Question

RNA-seq: Explain STAR quantMode geneCounts values

40

Entering edit mode

8.5 years ago

williantafsilva ▴ 400

Background: I mapped my reads against the reference genome using the STAR command:

star
--runThreadN 10
--runMode alignReads
--readFilesCommand zcat
--outFilterMultimapNmax 1
--outFilterMatchNmin 35
--outSAMtype BAM Unsorted SortedByCoordinate
--quantMode GeneCounts
--twopassMode Basic
--outFileNamePrefix "$newfilename"
--genomeDir $indexedreference
--sjdbGTFfile $gtfreference
--readFilesIn $inputfile1 $inputfile2

Output: As explained on the STAR manual (here), I get a file called *ReadsPerGene.out.tab with the following results:

N_unmapped  20460635    20460635    20460635
N_multimapping  0   0   0
N_noFeature 23097482    39371367    23239579
N_ambiguous 497097  12313   293179
ENSDARG00000009262  139 0   139
ENSDARG00000018618  2372    5   2367
ENSDARG00000045874  206 4   303
ENSDARG00000057468  13  101 13
ENSDARG00000045873  273 2   271
ENSDARG00000079143  72  0   72
ENSDARG00000057714  206 31  175

Explanation from the manual:

Counting number of reads per gene.
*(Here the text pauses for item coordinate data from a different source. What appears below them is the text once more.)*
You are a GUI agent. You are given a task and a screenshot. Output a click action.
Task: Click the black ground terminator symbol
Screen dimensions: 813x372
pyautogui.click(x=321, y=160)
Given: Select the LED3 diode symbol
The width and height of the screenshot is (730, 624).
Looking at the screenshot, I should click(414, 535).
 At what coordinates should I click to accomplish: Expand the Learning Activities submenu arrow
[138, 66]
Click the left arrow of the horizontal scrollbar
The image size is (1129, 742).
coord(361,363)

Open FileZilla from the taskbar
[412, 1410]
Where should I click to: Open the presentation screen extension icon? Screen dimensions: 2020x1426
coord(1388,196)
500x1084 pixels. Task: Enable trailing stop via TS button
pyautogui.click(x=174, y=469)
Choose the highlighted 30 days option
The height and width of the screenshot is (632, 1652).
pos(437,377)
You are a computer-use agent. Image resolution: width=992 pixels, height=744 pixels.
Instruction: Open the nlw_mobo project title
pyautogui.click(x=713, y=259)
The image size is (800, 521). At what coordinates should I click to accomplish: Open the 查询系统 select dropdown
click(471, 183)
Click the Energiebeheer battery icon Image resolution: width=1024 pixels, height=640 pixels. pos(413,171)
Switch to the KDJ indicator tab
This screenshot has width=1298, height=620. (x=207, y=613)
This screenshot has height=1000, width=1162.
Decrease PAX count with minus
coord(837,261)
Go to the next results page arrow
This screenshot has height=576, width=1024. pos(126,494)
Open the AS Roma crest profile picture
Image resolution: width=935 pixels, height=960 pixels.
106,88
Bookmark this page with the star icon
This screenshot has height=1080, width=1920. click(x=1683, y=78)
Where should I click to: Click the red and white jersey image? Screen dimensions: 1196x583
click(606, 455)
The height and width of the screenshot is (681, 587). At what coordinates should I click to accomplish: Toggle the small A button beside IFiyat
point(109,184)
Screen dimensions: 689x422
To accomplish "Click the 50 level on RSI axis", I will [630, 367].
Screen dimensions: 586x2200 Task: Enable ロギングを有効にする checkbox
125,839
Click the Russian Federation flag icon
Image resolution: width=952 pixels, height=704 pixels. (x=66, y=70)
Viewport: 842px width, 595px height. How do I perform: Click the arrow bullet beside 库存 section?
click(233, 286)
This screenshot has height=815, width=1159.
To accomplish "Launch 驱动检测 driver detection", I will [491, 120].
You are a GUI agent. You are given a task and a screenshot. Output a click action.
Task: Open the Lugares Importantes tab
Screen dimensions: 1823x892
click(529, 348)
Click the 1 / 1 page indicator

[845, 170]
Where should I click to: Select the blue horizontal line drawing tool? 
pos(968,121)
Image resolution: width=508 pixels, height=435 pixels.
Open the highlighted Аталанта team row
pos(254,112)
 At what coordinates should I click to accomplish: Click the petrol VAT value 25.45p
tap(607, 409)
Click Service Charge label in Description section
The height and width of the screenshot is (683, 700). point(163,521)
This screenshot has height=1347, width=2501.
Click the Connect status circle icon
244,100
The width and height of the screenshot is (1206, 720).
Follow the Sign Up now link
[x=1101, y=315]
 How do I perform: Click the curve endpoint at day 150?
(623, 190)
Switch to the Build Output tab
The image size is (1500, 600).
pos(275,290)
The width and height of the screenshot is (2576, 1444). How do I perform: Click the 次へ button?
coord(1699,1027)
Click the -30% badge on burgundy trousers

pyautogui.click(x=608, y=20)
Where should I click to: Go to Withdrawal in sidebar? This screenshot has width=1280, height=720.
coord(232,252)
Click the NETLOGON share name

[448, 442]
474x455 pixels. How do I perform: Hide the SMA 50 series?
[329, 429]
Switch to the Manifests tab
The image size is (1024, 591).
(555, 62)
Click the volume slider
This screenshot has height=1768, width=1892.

With --quantMode GeneCounts option STAR will count number reads per gene while mapping. A read is counted if it overlaps (1nt or more) one and only one gene. Both ends of the pairedend read are checked for overlaps. The counts coincide with those produced by htseq-count with default parameters. This option requires annotations (GTF or GFF with –sjdbGTFfile option) used at the genome generation step, or at the mapping step. STAR outputs read counts per gene into ReadsPerGene.out.tab file with 4 columns which correspond to different strandedness options:

column 1: gene ID

column 2: counts for unstranded RNA-seq

column 3: counts for the 1st read strand aligned with RNA (htseq-count option -s yes)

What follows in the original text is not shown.